Affordable detached eddy simulations of dual-stream jet structures related to shock cell noise

Pursuing the sustainable aviation targets of the Advisory Council for Aviation Research and Innovation in Europe (ACARE) in Flightpath 2050 and, equivalently, the N+2 and N+3 goals by NASA, aircraft engine manufacturers are developing Ultra High Bypass Ratio (UHBR) turbofans, such as the PW1500G and the UltraFan, using technology demonstrators like in the Clean Sky 2 Joint Undertaking OU). By increasing the bypass ratio, a greater portion of the engine thrust and of its associated jet noise comes from the bypass stream which, with a fan operated near its design pressure ratio of 1.4 (reduced from 1.6 of earlier engines), still generates a cold under-expanded jet and unwanted shock-cell noise at cruise.
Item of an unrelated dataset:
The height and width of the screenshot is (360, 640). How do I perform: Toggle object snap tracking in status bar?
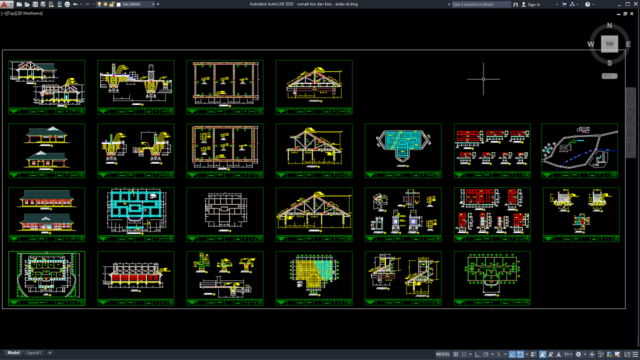click(x=512, y=354)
Modern mission-optimized engines require affordable numerical methods able to capture the essential flow physics for performing multi-point optimizations of the propulsion system, including predictions of thrust and jet noise. In this work, the authors apply Detached Eddy Simulations to a dual-stream nozzle representative of a UHBR configuration. The large-scales, whilst coarse-grained compared to LES, are shown by acoustic analogy be sufficient for providing physically sound broadband shock cell noise spectra.